If we get crisis care right, then no matter where someone is or what they are experiencing, every person is supported, safe and helped to recover. This is what we are striving for.
You can follow Geraldine Strathdee on Twitter: @DrG_NHS
Dr Geraldine Strathdee, OBE, MRCPsych, is the National Clinical Director for Mental Health, NHS England, a consultant psychiatrist in Oxleas NHS FT, and Visiting Professor, Integrated mental health education programme at UCL Partners. For over 20 years she has held senior roles in mental health policy, regulation and clinical management, at national and London regional levels, and advises internationally on mental health service design and quality improvement, while working as a practising clinician. She has been involved in transformational large scale service development programmes, moving services from hospital based, to 24/7 home care and primary care models, in roles which have included: the Trust Director of Clinical services in Oxleas NHS FT (2005-2007), Director of Service development at the Sainsbury Centre for Mental Health and Senior Lecturer, UMDS ( 1995-1998). She was the National Professional Adviser in mental health to the Healthcare Commission and the Care Quality Commission (2005-2012).

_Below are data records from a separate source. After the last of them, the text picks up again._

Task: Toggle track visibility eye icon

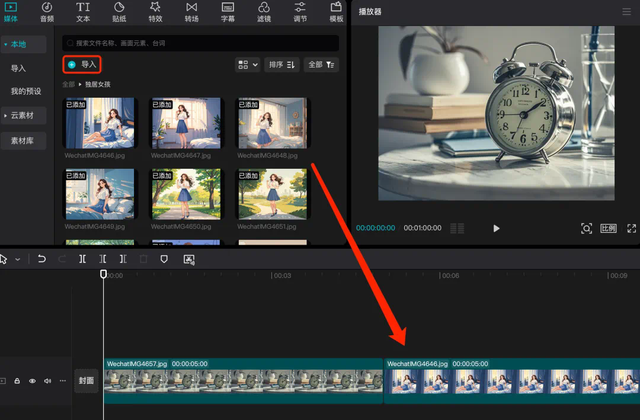Action: (32, 381)
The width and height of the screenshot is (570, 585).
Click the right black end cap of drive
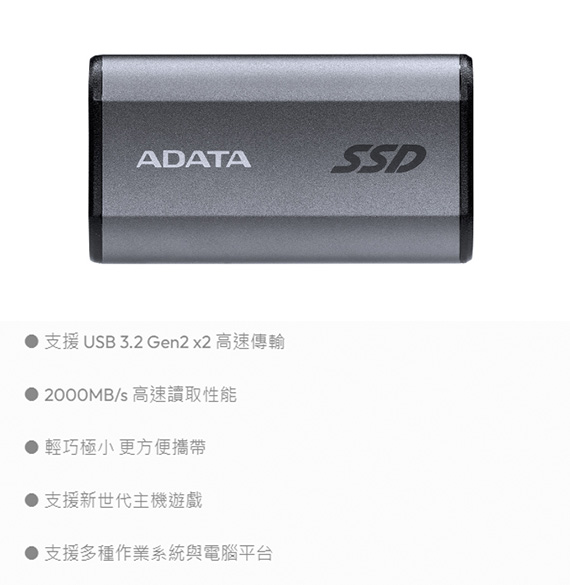coord(466,159)
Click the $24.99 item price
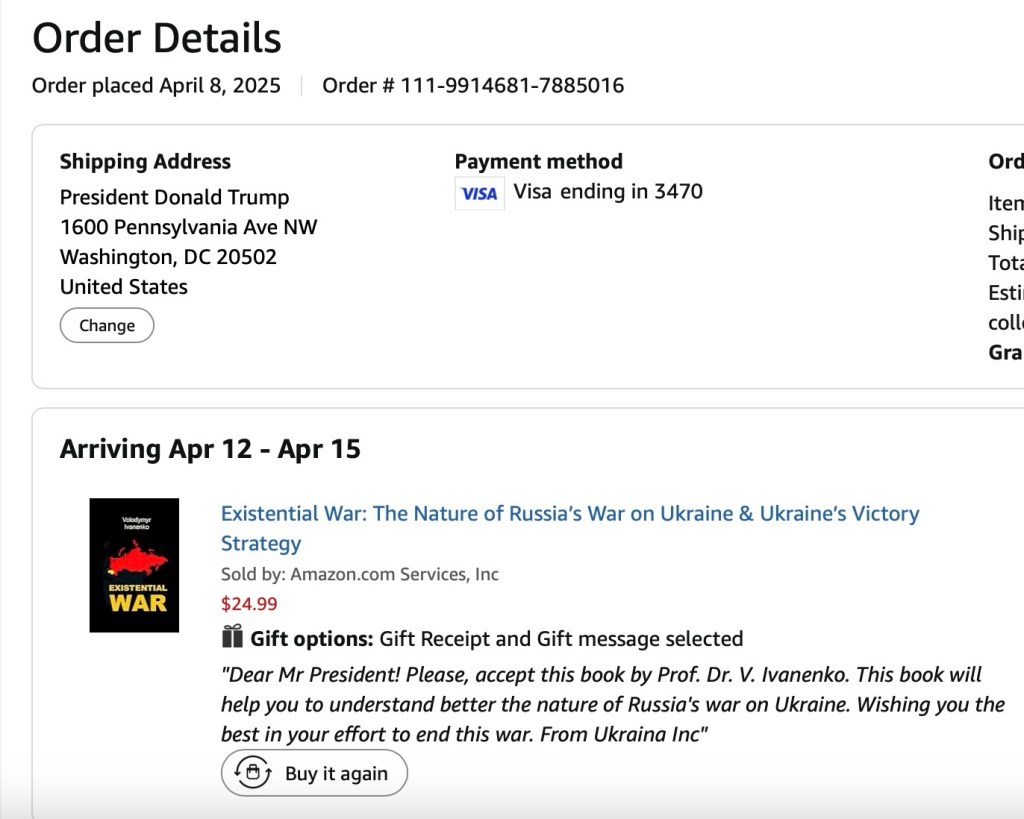1024x819 pixels. tap(249, 604)
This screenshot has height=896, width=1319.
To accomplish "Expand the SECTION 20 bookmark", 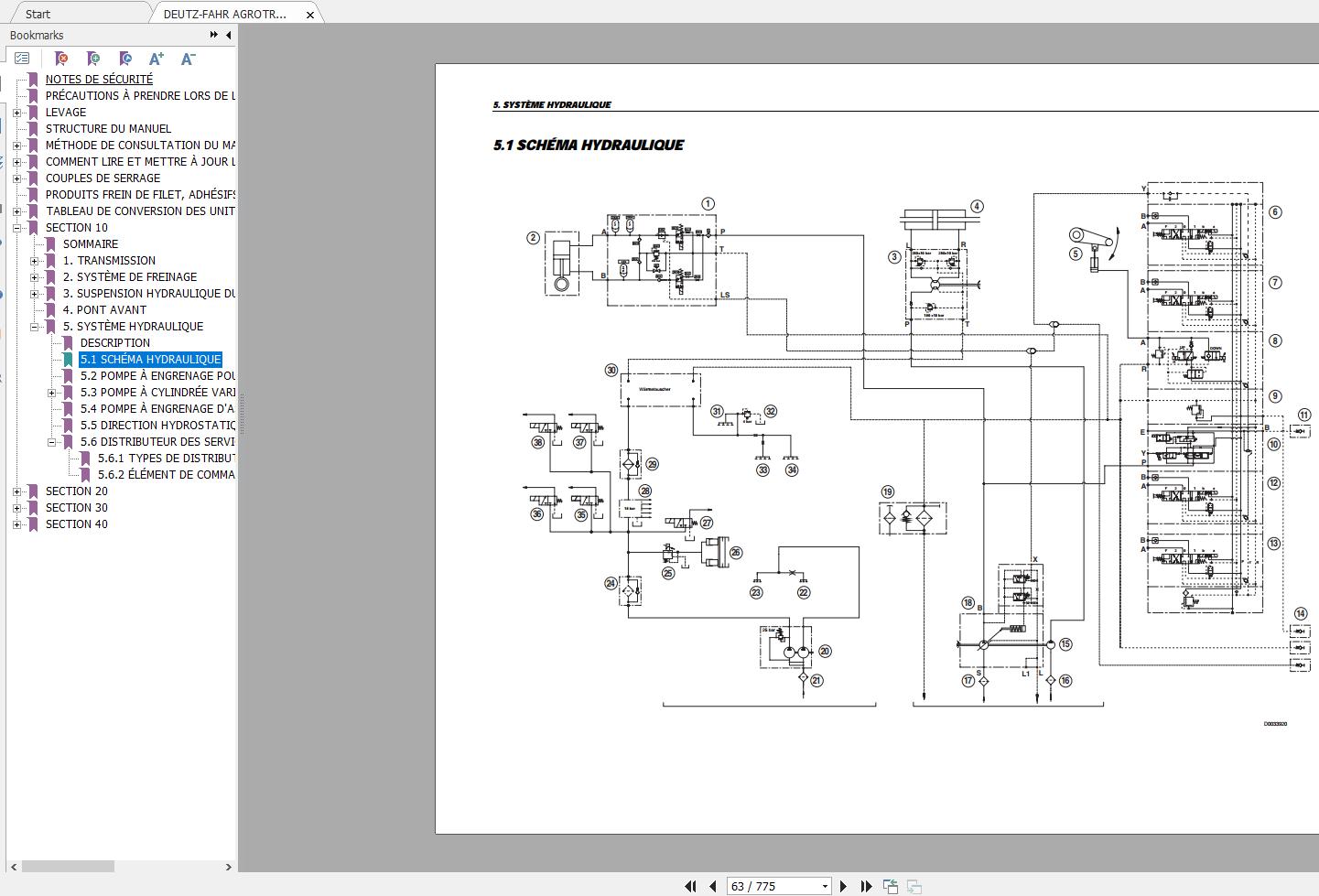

Her particular commitment is to the translation of policy and best practice evidence into front line routine clinical practice, empowering service users to reach their potential, and staff to maximise their time to care. She is passionate about the development of leadership competencies and using information to enable informed decision-making.
As London SHA Associate Medical Director (2009-2013), with responsibility for mental health, she led transformational change through the development of clinical networks for dementia and primary care mental health CCG leaders, developed ground breaking commissioning support care pathway profiling informatics tools, and high impact educational programmes. She was awarded the prestigious RCpsych Psychiatrist of the Year award in 2012.
Clinically, she has worked in a wide range of primary care, inpatient and community services, and latterly with people with complex and multiple needs, as a Consultant Psychiatrist for the Bromley Assertive Community Treatment team in Oxleas. She is committed to providing services which enable services users to live in their own homes, develop their own personalised care plans and self management expertise to achieve recovery, while at the same time working with community agencies to deliver coordinated, responsive, care pathways.
Service evaluation and research interests: Her teams have won awards for their use of technology in improving care, using patients as experts in staff training and leadership awards for new Ways of Working, the redesign of roles. Her research interests have included the fields of primary care mental health, evaluation of community services and dual diagnosis. Current research interests include the evaluation of competency based leadership programmes and clinical networks to drive transformational improvements, and high impact educational programmes.